Christie Hart pharmacist

We had an outstanding Clinical Problems in Consultation Psychiatry (CPCP) on heart failure and antidepressants today by Christie Hart, 2nd year psychiatric pharmacy resident. In fact, it’s one of the absolute best in recent memory because it exemplifies the importance of all of the core competencies, not just Practice-Based Learning and Self improvement.
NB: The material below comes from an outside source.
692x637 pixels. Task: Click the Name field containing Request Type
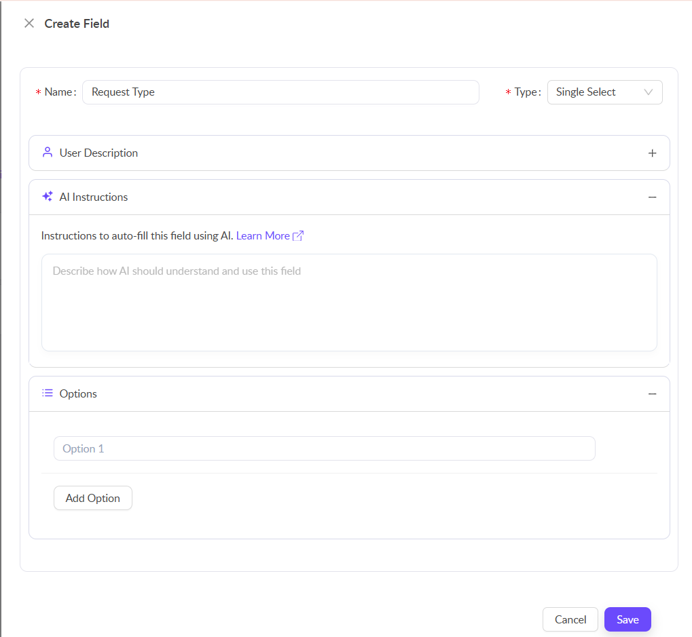[x=280, y=92]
The Consultation-Liaison Psychiatrist typically encounters the Core Competency Pizza while running all over the hospital trying to put out all kinds of fires.

Core Competency Pizza
Core Competency Pizza

The CPCP is a case conference and for obvious reasons I could not show all of Christie’s slides because of the obligation to protect the patient’s privacy. However, I can tell you that the question of the safety and efficacy of antidepressants in patients with medical illness crops up all the time. All of the competencies are in play in this arena and Communication and Interpersonal Skills are critically important. Without it we wouldn’t get much done in the hospital or in any other area of clinical medicine or research.

I was a little surprised to learn that the literature is mixed on both the safety and efficacy of antidepressants in the depressed patient with heart failure. Access to mental health care is difficult and sometimes it seems that all psychiatrists have to offer are pills. Psychotherapy can be very effective but it’s even harder to access psychotherapists who offer evidence-based therapies. More often than not, both medication and psychotherapy may be necessary.

On the other hand, in the case of antidepressants and heart failure, it might be wise to exercise more caution in prescribing medication. That does not mean they are never indicated.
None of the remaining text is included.